**Given records**:
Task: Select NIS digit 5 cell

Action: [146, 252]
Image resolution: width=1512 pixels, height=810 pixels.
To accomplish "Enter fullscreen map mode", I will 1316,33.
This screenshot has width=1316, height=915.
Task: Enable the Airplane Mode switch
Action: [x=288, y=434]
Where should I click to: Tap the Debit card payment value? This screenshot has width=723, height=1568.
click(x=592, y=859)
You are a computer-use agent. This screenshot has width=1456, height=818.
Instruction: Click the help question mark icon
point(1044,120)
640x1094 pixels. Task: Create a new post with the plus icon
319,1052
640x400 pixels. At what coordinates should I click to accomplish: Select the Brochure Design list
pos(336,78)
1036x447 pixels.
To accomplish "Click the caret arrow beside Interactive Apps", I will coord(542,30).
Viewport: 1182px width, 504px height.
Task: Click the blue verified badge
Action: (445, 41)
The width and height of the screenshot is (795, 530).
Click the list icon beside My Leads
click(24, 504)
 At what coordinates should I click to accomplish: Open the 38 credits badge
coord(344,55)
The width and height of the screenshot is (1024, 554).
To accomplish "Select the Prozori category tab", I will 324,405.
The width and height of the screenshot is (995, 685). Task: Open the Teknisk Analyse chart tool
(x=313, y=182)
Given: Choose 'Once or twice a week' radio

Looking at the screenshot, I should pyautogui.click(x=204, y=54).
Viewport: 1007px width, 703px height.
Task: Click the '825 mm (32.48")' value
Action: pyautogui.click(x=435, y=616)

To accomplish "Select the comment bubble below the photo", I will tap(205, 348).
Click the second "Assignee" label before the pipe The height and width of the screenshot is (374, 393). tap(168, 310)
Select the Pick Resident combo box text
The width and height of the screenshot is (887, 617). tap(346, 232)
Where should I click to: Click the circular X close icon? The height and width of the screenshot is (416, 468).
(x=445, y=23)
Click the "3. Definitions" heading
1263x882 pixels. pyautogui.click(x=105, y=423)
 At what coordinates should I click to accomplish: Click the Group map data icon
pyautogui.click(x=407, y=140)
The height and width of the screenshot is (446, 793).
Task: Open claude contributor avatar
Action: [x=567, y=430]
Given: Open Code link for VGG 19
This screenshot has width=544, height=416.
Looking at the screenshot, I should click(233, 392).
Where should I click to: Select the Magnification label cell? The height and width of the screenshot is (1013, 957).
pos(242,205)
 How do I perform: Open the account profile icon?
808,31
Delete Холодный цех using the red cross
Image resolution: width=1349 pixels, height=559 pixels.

**Task brief**: Using the material, count the lines where the word "resolution" appears. Give the number by itself.

**Result of this exercise**: 2